I talked about the trade I missed earlier - Todd's entry was a break of the fourth bar high; a good entry as it was a narrow range bar that rallies off the opening range (OR) high. If you are conservative and practicing sound money management, you would have closed 1/2 of the position at the Fibonacci extension of the previous day's low to the OR high. You could have held the other 1/2 until you saw signs of weakness.
Now, for the trade I did take:

1.) What did I see?
Bars eight-eleven consolidated the morning's big move, and the eleventh bar formed a nice hammer. It was also a narrow range bar (NR7), and an inside bar.
2.) What is the entry?
A break of the eleventh bar high.
3.) What is the exit?
Note that I re-drew my Fibonacci lines over the morning low to the high of the eighth bar (11:15). That gave me a target - the Fibonacci extension of the afore mentioned low/high. The target was hit mid-afternoon.

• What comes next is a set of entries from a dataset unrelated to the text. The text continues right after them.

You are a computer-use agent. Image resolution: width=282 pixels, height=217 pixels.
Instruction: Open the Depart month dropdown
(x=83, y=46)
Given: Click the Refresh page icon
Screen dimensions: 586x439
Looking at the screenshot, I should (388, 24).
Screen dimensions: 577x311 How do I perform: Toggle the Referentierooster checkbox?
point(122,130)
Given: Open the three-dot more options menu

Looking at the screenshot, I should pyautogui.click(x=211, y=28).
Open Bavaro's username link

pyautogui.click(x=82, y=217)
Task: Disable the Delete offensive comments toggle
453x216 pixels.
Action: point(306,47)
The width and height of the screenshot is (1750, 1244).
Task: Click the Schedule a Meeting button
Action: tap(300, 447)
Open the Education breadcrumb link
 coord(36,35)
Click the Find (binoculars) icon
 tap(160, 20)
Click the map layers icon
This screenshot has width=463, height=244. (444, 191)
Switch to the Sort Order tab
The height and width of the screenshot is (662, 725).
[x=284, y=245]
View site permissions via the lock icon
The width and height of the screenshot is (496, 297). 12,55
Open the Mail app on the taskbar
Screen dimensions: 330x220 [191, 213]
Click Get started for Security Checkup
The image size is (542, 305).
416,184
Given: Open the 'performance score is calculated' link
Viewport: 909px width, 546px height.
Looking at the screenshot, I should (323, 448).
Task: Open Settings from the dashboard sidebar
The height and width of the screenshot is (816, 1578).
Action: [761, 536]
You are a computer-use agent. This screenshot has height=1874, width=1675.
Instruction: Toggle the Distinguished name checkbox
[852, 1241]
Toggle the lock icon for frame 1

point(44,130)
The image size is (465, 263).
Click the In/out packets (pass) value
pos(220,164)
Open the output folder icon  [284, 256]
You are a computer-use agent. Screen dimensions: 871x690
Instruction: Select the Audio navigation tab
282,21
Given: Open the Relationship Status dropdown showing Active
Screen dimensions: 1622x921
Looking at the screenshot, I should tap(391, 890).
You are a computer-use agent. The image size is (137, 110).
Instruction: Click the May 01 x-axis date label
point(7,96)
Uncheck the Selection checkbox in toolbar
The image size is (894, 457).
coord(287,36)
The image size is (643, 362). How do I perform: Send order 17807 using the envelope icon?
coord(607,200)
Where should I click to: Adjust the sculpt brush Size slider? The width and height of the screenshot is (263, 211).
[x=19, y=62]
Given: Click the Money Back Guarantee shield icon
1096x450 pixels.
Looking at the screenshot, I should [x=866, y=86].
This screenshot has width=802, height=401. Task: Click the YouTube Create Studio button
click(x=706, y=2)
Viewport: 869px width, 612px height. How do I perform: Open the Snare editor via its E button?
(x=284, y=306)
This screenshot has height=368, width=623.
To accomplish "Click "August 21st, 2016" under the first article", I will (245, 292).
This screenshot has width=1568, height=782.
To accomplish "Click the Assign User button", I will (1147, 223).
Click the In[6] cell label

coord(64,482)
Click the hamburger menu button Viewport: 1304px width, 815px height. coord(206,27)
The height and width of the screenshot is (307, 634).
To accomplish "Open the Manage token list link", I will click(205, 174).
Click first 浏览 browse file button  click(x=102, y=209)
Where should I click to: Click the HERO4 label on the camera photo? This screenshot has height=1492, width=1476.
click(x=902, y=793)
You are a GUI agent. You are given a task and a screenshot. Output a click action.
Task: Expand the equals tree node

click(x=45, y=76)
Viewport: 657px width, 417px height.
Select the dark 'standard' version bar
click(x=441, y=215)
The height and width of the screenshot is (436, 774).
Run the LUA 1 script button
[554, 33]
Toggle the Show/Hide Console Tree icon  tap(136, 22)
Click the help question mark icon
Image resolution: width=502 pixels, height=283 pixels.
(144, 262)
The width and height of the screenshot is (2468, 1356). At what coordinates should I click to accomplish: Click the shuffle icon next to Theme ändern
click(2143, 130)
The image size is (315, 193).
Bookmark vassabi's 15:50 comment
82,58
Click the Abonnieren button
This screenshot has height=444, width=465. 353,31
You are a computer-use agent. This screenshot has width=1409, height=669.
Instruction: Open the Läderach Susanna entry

For those of you without a calculator handy, the total for that trade was over 20%.
Notes - as with any entry below/above a previous high/low (in the case of my charts, the opening range (OR) high/low), you need to watch for resistance/support as price approaches those levels. If it stalls, you want to exit. If it breaks through, the odds are good you will have a move to the corresponding Fibonacci extension. Also, note how the Fibonacci extension kept LPTH from going any higher for the day - amazing how accurate some things can be.